Today is Sunday, 21 Dec 2014, the time is 03:23 AM. Temperature in Pune this time is about 6 - 7 °C. This is relatively a cold night and it is always easy to fall asleep in winter. But wait, I am standing in the balcony because I couldn’t sleep, I was having random thoughts which in turn made new thoughts.

As I can’t just stand in the balcony, I checked almost every social networking apps on my phone.

Found Nothing interesting.

Why not channelize these random thoughts towards programming. Oh yeah!! why not crawl Instagram and try fetching information/pictures from public profiles.

Crawling Instagram

At first thought I found it very easier to fetch URL’s from insta profiles, and for profiles having less number of photos (20-30) it came out to be true. What I found challenging was fetching URLs from profiles which have many photos.

On the desktop version of Instagram’s site you need to scroll the page to body height to load the next page of photos, as we see in Facebook News Feed.

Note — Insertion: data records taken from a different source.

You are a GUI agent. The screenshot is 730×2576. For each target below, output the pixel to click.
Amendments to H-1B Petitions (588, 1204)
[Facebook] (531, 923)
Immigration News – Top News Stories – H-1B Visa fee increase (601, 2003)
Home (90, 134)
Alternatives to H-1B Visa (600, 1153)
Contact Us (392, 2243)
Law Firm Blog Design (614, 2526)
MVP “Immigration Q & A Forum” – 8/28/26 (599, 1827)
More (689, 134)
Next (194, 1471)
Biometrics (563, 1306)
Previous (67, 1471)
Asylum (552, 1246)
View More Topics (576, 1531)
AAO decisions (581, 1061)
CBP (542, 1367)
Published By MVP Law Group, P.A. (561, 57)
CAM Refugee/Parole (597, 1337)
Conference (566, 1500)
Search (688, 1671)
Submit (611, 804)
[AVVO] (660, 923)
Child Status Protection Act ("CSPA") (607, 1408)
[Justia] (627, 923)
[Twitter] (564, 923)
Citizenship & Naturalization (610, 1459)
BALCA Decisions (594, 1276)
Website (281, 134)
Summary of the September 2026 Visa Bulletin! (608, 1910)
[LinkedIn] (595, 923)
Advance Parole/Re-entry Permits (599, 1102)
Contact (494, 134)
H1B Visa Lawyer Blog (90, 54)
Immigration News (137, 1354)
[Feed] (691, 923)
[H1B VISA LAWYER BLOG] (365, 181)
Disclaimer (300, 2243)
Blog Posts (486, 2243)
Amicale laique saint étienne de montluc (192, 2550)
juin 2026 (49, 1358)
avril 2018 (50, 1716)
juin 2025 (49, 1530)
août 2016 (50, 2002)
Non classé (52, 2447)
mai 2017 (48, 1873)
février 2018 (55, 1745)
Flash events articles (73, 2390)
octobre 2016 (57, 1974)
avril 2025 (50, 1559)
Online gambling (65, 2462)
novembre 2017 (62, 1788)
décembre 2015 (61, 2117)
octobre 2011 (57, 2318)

Being a beginner in crawling it was very difficult for me to execute javascript from Python and that also not on a web browser. Scratching my head for a few seconds activated my neurons and the nervous system responded with a name Selenium. I had some previous knowldege of the Selenium webdriver, using it one can automate a browser(how cool is that). I searched for a Python based selenium module. a quick Google searched helped me. I was fortunate that I landed on this link Selenium with Python.

A few more minutes spent in the integration of Selenium webdriver added instacrawl.py to my list of Crawlers.

Where is the source ?

There are already so many Instagram crawlers/downloaders available, which are far better than mine. The only reason I feel mine is better is that its written by me.

End Notes :

  • Selenium WebDriver makes your program slow.
  • Sorry Instagram.